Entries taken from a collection
::::::::

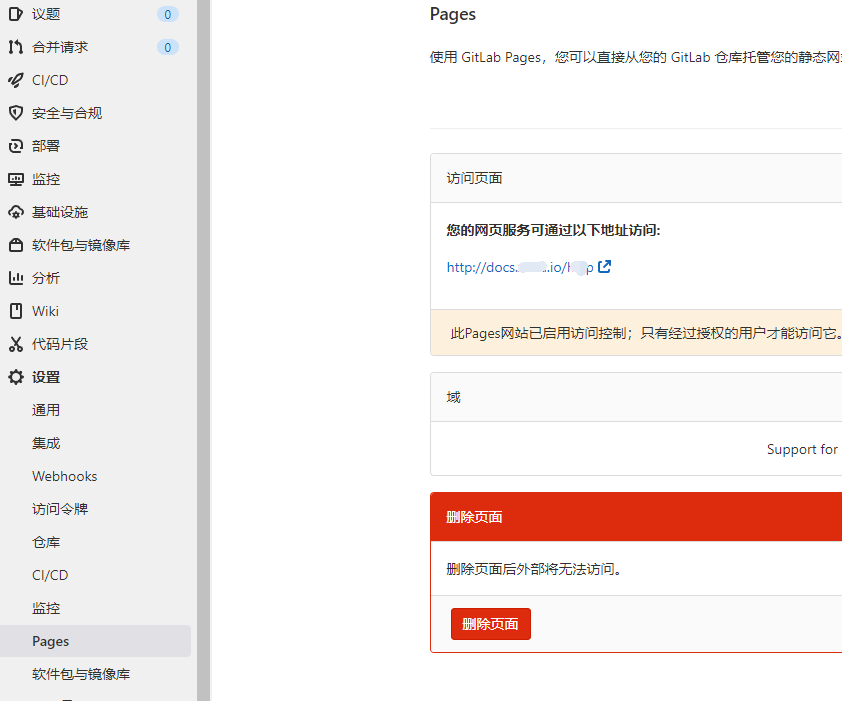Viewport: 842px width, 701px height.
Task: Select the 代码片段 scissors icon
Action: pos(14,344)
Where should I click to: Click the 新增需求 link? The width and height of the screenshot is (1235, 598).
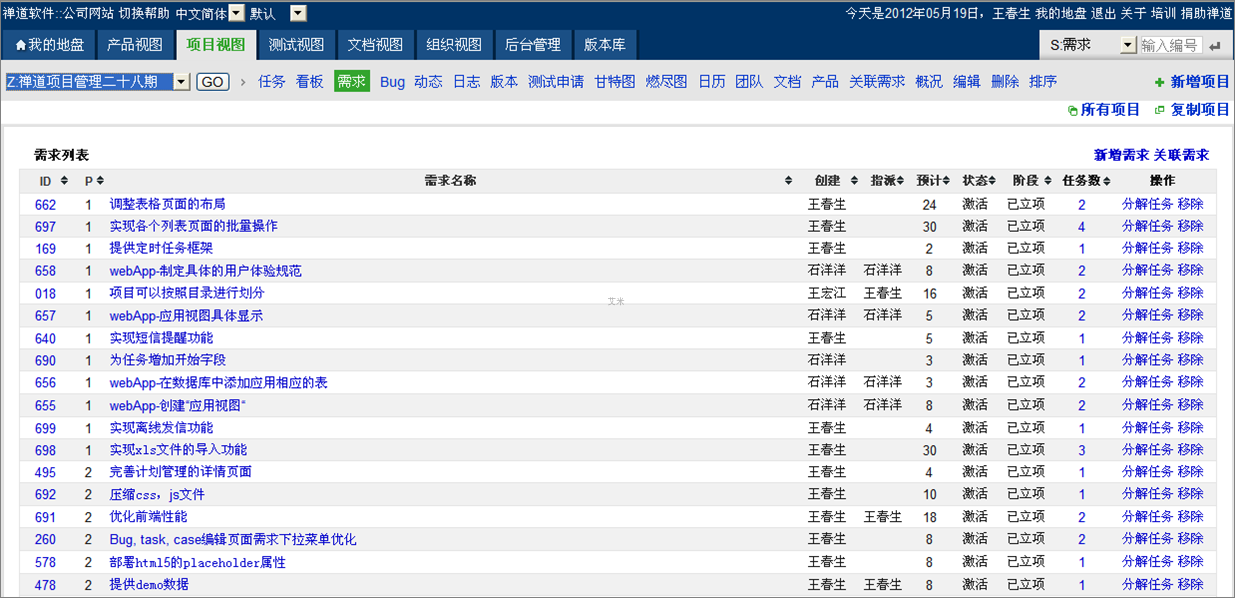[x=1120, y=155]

::::::::

Quote exactly, and only, the lines from the one containing "Where should I" through the last line of the records above, both included; leave out any pictures.

Where should I click to: Click the 新增需求 link? The width and height of the screenshot is (1235, 598).
[x=1120, y=155]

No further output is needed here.